Top of The data

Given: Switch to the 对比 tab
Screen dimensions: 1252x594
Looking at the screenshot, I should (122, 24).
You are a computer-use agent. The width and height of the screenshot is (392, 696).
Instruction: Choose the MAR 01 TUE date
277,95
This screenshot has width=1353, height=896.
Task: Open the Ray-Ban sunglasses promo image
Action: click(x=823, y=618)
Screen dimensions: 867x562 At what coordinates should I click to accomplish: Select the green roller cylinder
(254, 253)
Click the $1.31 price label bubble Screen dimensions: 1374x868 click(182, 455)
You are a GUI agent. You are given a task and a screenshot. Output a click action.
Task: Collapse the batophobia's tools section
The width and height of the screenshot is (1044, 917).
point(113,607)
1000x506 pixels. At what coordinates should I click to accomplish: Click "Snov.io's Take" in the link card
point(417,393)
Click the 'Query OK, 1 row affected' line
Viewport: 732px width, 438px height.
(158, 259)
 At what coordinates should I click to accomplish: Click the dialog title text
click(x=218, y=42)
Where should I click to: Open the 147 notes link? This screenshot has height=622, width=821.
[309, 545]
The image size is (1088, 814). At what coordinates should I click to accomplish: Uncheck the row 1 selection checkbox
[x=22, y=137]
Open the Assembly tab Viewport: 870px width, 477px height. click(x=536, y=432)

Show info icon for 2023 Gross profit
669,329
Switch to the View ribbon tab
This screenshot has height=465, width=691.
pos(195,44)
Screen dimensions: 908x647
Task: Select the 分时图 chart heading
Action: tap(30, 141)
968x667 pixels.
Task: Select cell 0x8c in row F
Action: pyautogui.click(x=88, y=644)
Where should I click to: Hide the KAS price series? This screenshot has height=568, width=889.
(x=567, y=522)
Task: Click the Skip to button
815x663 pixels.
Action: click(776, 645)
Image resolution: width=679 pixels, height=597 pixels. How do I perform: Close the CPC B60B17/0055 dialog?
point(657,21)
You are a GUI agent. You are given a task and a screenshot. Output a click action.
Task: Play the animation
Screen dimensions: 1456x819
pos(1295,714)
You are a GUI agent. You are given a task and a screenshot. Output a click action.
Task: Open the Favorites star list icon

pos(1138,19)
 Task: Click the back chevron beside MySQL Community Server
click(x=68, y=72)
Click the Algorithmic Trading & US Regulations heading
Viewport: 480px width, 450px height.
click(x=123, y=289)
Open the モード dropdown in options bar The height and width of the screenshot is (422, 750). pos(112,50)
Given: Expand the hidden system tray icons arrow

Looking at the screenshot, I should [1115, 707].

Bottom of The data

**What this task involves:** Retype all of the material exactly as it stands above.

**Answer box:**
Given: Switch to the 对比 tab
Screen dimensions: 1252x594
Looking at the screenshot, I should (122, 24).
You are a computer-use agent. The width and height of the screenshot is (392, 696).
Instruction: Choose the MAR 01 TUE date
277,95
This screenshot has width=1353, height=896.
Task: Open the Ray-Ban sunglasses promo image
Action: click(x=823, y=618)
Screen dimensions: 867x562 At what coordinates should I click to accomplish: Select the green roller cylinder
(254, 253)
Click the $1.31 price label bubble Screen dimensions: 1374x868 click(182, 455)
You are a GUI agent. You are given a task and a screenshot. Output a click action.
Task: Collapse the batophobia's tools section
The width and height of the screenshot is (1044, 917).
point(113,607)
1000x506 pixels. At what coordinates should I click to accomplish: Click "Snov.io's Take" in the link card
point(417,393)
Click the 'Query OK, 1 row affected' line
Viewport: 732px width, 438px height.
(158, 259)
 At what coordinates should I click to accomplish: Click the dialog title text
click(x=218, y=42)
Where should I click to: Open the 147 notes link? This screenshot has height=622, width=821.
[309, 545]
The image size is (1088, 814). At what coordinates should I click to accomplish: Uncheck the row 1 selection checkbox
[x=22, y=137]
Open the Assembly tab Viewport: 870px width, 477px height. click(x=536, y=432)

Show info icon for 2023 Gross profit
669,329
Switch to the View ribbon tab
This screenshot has height=465, width=691.
pos(195,44)
Screen dimensions: 908x647
Task: Select the 分时图 chart heading
Action: tap(30, 141)
968x667 pixels.
Task: Select cell 0x8c in row F
Action: pyautogui.click(x=88, y=644)
Where should I click to: Hide the KAS price series? This screenshot has height=568, width=889.
(x=567, y=522)
Task: Click the Skip to button
815x663 pixels.
Action: click(776, 645)
Image resolution: width=679 pixels, height=597 pixels. How do I perform: Close the CPC B60B17/0055 dialog?
point(657,21)
You are a GUI agent. You are given a task and a screenshot. Output a click action.
Task: Play the animation
Screen dimensions: 1456x819
pos(1295,714)
You are a GUI agent. You are given a task and a screenshot. Output a click action.
Task: Open the Favorites star list icon

pos(1138,19)
 Task: Click the back chevron beside MySQL Community Server
click(x=68, y=72)
Click the Algorithmic Trading & US Regulations heading
Viewport: 480px width, 450px height.
click(x=123, y=289)
Open the モード dropdown in options bar The height and width of the screenshot is (422, 750). pos(112,50)
Given: Expand the hidden system tray icons arrow

Looking at the screenshot, I should [1115, 707].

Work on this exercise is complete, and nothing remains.